◆ **Exercise prompt**
Go to the line below containing "Click the L size column header" and print exactly from there through the line containing "Viewport: 868px width, 488px height.", both included. Print nothing else.

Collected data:
■ ■ ■ ■ ■

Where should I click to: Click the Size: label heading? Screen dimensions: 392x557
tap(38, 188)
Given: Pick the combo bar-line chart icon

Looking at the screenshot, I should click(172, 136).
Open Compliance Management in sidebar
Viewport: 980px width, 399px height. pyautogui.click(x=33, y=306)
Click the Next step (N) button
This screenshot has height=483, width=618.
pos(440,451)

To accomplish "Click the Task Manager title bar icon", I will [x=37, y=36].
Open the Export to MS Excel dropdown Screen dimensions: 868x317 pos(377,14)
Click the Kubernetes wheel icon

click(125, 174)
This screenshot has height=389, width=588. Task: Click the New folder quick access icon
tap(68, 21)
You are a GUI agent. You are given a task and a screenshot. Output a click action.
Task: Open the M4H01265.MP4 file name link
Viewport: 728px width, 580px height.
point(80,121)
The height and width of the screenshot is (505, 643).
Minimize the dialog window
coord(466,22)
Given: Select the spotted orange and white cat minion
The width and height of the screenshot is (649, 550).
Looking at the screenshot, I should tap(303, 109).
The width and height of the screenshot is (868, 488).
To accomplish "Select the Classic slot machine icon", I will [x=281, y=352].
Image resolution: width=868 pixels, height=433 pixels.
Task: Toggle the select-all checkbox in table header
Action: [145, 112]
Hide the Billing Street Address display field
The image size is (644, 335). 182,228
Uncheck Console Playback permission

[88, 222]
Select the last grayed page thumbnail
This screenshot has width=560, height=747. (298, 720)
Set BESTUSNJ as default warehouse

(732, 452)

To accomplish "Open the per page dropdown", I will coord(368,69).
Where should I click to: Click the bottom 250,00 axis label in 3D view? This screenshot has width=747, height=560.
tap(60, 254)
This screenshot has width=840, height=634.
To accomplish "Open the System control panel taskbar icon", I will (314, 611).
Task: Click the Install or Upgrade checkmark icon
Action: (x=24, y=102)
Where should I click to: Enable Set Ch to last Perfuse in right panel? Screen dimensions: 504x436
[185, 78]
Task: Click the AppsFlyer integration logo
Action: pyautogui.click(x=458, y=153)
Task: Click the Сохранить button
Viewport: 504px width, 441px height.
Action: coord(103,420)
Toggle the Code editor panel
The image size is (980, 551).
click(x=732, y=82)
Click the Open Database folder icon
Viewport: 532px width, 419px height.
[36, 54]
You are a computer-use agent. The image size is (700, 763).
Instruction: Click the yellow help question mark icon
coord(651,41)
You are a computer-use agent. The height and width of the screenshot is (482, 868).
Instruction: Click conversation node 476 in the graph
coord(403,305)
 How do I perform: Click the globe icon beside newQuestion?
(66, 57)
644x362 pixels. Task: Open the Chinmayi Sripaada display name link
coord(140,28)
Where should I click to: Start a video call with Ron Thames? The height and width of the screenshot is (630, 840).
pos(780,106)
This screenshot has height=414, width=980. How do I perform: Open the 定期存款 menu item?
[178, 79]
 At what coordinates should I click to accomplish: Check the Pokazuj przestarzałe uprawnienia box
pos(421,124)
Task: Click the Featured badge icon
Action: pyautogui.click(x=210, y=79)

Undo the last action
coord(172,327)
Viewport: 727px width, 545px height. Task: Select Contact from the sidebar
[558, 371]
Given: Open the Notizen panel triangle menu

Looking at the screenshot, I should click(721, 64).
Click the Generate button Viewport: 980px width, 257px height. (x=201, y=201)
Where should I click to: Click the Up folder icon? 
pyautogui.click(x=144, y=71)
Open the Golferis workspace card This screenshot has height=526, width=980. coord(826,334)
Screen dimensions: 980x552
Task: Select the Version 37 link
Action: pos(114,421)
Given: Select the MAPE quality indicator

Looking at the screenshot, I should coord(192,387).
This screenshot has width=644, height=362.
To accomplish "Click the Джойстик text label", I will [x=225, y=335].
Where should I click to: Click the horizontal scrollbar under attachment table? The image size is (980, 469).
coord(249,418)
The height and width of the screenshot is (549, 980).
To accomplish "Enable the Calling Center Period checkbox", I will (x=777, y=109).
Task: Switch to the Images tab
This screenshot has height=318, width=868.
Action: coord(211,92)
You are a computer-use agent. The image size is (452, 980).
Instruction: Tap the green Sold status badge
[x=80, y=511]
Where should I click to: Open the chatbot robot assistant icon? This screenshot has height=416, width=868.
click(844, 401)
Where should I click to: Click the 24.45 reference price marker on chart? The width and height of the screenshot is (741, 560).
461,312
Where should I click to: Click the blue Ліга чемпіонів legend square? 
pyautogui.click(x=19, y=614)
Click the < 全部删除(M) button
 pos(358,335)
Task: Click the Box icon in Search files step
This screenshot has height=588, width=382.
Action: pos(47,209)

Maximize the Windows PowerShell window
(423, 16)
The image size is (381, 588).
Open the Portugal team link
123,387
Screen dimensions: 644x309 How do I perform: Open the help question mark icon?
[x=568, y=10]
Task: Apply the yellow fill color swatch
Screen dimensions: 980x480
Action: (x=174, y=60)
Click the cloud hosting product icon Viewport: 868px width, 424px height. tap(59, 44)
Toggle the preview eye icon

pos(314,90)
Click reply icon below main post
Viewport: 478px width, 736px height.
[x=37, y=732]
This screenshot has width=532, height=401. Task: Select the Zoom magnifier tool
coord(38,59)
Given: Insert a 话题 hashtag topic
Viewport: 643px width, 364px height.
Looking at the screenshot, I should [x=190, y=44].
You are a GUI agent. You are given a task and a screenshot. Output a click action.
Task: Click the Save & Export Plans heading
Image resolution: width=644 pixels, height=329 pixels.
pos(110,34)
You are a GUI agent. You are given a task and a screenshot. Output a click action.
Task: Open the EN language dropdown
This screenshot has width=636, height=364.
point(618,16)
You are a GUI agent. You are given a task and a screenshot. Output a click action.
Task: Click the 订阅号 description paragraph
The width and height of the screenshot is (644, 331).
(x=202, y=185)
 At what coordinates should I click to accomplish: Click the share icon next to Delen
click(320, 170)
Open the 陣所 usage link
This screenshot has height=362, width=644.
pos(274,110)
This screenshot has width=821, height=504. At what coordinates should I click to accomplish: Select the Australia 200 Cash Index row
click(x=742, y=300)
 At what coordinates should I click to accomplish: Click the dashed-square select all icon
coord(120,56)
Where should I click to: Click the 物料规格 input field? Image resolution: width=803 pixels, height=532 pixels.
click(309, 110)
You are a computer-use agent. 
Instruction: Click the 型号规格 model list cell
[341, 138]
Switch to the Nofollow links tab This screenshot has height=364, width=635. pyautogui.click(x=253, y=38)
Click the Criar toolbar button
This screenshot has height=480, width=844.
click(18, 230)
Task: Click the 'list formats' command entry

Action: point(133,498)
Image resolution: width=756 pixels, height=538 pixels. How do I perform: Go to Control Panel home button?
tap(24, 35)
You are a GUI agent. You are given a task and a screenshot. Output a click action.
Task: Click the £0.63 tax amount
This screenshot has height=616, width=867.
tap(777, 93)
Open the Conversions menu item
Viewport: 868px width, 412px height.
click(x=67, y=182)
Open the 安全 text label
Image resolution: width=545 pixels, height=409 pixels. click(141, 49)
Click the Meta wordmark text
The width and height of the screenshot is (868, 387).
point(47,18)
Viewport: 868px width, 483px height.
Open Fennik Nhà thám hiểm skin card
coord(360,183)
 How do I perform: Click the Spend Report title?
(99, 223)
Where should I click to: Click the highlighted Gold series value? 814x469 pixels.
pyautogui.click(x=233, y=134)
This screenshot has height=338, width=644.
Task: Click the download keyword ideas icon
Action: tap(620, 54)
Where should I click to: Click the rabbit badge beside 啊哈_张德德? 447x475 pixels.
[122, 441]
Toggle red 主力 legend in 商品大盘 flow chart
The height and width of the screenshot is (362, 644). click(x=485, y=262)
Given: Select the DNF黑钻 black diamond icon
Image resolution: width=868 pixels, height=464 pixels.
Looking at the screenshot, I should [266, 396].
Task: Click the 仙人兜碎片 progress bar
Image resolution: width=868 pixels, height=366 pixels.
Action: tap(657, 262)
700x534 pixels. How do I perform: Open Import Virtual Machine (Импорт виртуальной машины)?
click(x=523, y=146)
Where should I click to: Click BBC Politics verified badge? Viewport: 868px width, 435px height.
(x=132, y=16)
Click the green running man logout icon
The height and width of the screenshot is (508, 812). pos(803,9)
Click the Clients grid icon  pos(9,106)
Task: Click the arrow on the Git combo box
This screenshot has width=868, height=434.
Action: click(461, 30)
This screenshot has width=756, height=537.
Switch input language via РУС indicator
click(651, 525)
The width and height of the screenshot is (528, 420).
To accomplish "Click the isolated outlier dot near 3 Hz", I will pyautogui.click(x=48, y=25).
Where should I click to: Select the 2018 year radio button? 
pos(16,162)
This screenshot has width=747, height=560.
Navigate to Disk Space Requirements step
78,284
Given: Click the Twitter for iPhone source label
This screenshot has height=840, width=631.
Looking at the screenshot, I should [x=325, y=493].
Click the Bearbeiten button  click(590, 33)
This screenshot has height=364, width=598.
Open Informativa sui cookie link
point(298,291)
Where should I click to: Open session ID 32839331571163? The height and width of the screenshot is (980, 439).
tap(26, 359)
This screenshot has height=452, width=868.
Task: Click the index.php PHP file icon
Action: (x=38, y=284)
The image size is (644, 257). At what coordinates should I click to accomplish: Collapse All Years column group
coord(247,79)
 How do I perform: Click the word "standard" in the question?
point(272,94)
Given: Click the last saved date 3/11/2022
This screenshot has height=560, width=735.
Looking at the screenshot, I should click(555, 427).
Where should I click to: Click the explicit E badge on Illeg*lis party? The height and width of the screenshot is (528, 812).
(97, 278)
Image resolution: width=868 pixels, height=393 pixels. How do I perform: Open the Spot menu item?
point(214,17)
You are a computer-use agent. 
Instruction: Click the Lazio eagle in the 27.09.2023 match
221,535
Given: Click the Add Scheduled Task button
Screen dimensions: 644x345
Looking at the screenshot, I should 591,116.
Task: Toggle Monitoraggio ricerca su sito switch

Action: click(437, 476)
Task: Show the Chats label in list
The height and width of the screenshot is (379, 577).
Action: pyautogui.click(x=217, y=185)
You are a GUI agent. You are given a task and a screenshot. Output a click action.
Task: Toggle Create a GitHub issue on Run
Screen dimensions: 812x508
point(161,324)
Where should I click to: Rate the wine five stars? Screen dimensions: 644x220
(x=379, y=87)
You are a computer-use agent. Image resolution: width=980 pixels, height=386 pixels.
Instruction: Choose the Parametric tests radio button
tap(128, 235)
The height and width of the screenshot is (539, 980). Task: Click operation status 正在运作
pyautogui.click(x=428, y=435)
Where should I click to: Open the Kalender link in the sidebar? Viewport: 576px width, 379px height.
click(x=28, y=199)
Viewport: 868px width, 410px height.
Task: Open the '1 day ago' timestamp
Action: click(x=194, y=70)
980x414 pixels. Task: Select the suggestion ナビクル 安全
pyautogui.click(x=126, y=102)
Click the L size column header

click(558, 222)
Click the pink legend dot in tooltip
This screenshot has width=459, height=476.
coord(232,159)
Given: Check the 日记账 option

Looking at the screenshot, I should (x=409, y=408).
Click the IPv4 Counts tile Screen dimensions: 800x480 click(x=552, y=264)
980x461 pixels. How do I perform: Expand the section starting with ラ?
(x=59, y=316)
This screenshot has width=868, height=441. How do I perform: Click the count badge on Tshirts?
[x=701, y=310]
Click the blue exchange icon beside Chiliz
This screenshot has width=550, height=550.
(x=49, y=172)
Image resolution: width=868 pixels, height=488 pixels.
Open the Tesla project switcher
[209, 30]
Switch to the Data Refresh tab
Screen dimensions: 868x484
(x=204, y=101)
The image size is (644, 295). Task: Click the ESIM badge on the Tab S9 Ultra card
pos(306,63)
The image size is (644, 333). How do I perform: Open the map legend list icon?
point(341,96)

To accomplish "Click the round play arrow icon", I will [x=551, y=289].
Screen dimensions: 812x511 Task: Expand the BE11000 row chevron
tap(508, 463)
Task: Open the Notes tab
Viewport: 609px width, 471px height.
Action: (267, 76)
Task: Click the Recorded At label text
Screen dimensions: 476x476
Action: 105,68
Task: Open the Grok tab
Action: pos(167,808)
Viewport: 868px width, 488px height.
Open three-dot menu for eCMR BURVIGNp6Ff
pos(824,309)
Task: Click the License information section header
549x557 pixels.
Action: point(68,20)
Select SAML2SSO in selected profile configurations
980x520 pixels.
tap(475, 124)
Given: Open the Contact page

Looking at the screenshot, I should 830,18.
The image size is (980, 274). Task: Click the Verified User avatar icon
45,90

■ ■ ■ ■ ■

◆ **Answer box**
Click the L size column header

click(558, 222)
Click the pink legend dot in tooltip
This screenshot has width=459, height=476.
coord(232,159)
Given: Check the 日记账 option

Looking at the screenshot, I should (x=409, y=408).
Click the IPv4 Counts tile Screen dimensions: 800x480 click(x=552, y=264)
980x461 pixels. How do I perform: Expand the section starting with ラ?
(x=59, y=316)
This screenshot has width=868, height=441. How do I perform: Click the count badge on Tshirts?
[x=701, y=310]
Click the blue exchange icon beside Chiliz
This screenshot has width=550, height=550.
(x=49, y=172)
Image resolution: width=868 pixels, height=488 pixels.
Open the Tesla project switcher
[209, 30]
Switch to the Data Refresh tab
Screen dimensions: 868x484
(x=204, y=101)
The image size is (644, 295). Task: Click the ESIM badge on the Tab S9 Ultra card
pos(306,63)
The image size is (644, 333). How do I perform: Open the map legend list icon?
point(341,96)

To accomplish "Click the round play arrow icon", I will [x=551, y=289].
Screen dimensions: 812x511 Task: Expand the BE11000 row chevron
tap(508, 463)
Task: Open the Notes tab
Viewport: 609px width, 471px height.
Action: (267, 76)
Task: Click the Recorded At label text
Screen dimensions: 476x476
Action: 105,68
Task: Open the Grok tab
Action: pos(167,808)
Viewport: 868px width, 488px height.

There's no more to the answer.